Update the lines starting at the one that contains "In order to click on save-button: Save" and stopping after the one that contains "field-value: 43932764930048 is", putting "image" wherever "screenshot" appears and leaving everything else unchanged. Give back only those lines.

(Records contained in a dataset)

+-------+

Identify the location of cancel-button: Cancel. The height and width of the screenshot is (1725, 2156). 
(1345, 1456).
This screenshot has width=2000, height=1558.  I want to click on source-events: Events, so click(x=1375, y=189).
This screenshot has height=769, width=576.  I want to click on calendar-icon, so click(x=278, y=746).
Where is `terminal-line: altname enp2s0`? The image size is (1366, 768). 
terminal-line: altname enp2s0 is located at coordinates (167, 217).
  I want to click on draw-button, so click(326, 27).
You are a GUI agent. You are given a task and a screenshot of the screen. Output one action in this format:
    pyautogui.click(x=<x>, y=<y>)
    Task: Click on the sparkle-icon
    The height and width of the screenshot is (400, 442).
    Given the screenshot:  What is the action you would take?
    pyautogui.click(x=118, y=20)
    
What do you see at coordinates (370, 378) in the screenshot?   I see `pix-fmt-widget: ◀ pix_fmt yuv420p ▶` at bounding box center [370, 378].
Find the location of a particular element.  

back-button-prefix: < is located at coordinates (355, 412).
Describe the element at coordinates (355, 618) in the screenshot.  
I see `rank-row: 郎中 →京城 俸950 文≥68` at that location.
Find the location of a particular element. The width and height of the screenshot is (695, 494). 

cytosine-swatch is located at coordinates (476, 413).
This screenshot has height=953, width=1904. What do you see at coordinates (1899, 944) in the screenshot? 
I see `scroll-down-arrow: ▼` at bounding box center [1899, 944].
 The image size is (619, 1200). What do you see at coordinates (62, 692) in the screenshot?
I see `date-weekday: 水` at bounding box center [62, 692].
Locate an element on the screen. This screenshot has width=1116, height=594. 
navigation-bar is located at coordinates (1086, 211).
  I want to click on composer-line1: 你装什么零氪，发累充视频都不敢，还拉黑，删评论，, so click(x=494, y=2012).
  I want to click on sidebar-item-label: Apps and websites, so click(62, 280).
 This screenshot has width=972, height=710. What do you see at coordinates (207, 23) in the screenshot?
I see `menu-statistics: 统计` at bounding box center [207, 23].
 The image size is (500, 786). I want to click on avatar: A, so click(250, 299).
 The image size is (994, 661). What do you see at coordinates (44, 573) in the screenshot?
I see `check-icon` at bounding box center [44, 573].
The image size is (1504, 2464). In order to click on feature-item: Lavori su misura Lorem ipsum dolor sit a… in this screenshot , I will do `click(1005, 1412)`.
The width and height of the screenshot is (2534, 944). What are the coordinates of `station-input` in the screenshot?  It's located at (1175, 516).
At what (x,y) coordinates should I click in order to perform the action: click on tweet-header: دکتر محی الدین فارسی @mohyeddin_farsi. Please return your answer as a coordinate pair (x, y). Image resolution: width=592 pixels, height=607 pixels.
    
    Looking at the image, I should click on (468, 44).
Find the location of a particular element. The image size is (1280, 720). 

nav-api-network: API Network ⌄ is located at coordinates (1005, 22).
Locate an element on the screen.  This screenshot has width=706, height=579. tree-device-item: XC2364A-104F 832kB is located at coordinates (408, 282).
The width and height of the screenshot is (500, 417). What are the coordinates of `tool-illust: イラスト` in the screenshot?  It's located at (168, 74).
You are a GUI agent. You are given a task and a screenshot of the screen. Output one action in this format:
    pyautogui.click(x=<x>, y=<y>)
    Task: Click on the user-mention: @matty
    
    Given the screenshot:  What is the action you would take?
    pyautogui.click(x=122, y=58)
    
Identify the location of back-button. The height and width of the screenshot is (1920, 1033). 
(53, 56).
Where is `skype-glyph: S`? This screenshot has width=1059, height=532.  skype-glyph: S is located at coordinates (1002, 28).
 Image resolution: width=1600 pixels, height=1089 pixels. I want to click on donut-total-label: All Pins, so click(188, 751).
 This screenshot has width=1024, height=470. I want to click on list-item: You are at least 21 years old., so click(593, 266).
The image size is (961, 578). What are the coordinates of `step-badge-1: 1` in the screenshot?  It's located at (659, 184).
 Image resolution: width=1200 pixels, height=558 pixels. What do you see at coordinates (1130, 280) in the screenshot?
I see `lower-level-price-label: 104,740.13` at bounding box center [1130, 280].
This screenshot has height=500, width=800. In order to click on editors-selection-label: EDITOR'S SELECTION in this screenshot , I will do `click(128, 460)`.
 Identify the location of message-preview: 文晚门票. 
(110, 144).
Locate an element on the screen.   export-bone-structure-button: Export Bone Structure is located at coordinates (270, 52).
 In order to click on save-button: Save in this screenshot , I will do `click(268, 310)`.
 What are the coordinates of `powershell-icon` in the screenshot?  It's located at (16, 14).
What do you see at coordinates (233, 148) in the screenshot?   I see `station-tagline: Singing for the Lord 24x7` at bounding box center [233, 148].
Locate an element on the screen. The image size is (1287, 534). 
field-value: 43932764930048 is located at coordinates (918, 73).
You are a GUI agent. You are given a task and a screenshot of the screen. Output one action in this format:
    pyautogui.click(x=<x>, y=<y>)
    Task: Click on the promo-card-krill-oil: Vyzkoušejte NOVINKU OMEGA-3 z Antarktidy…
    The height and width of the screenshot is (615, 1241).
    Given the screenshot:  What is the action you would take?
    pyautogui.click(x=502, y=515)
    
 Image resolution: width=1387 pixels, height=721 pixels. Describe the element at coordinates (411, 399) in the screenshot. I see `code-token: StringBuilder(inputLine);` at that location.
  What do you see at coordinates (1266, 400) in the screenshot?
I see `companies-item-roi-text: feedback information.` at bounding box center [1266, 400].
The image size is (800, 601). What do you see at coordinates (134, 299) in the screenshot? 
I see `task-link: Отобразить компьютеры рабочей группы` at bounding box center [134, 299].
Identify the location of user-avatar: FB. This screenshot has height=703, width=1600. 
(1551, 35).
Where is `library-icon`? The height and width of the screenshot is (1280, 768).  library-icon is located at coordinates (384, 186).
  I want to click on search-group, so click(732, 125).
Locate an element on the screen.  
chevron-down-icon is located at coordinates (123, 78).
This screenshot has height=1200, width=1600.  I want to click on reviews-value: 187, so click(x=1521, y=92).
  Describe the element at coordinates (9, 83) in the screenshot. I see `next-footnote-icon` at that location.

+-------+

| Output of the exercise |
 In order to click on save-button: Save in this image , I will do `click(268, 310)`.
 What are the coordinates of `powershell-icon` in the image?  It's located at (16, 14).
What do you see at coordinates (233, 148) in the image?   I see `station-tagline: Singing for the Lord 24x7` at bounding box center [233, 148].
Locate an element on the screen. The image size is (1287, 534). 
field-value: 43932764930048 is located at coordinates (918, 73).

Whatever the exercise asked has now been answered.